[Cardiac effects of antikaliuretic diuretics-clinical and biochemical investigation (author's transl)].

Recently direct myocardial effects of antikaliuretic diuretics with respect to contractility parameters and prevention of digitalis-induced arrhythmias were published. In order to test the value of these reports we measured the effect of potassium-canrenoate and triamterene on cardiac output and on digitalis-induced arrhythmias in patients during diagnostic and the therapeutic flow directed right heart catheterization (Swan-Ganz) in our intensive care unit. In addition the influence of these drugs on (Na+ + K+)-ATPase and on (3H)g-strophanthin binding to human cardiac cell membranes was investigated to gain information on the mechanism of their action. Triamterene (100-200 mg p.o.) was without any effect on cardiac output, the same was found true for potassium-canrenoate given in a single dose (200-1000 mg intravenously).
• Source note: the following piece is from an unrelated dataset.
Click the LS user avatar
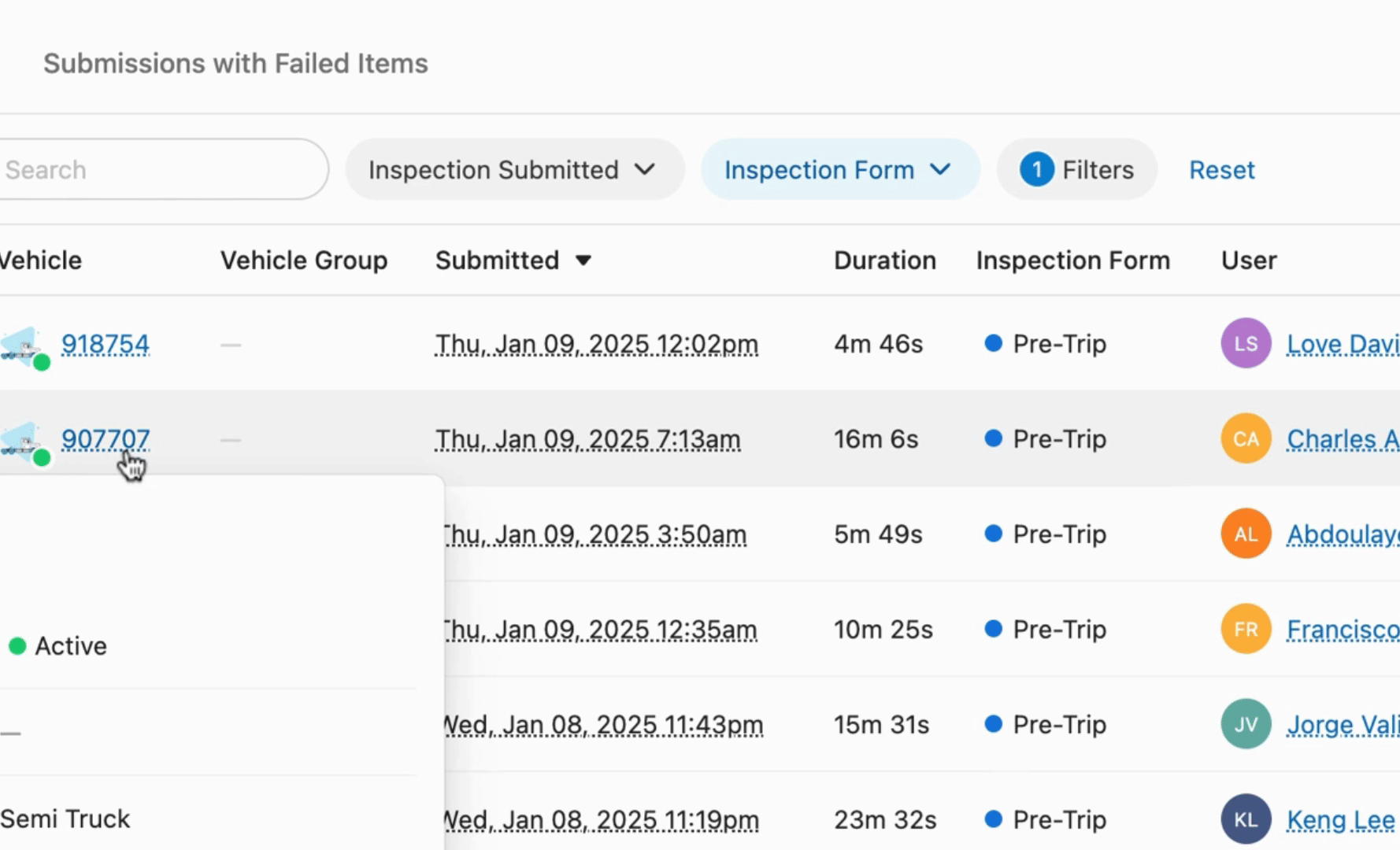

However, when applied in two doses (200 mg i.v. and 60 min later 400 mg i.v.), potassium-canrenoate increased cardiac output by 11 percent (p less than 0.05). Only in 2 out of 14 patients potassium-canrenoate (200-400 mg i.v.) suppressed digitalis-induced ventricular ectopic beats. Canrenone, the active metabolite of potassium-canrenoate displaces [(3H)]g-strophanthin from its binding sites in human cardiac cell membranes and inhibits (Na+ + K+)-ATPase activity. These in vitro effects were measured at the same concentrations as found in vivo after "therapeutical" doses. The effects of triamterene in this respect were found only in extremely high concentrations. Our results imply that canrenone has cardiac glycoside-like effects in human cardiac cell membranes.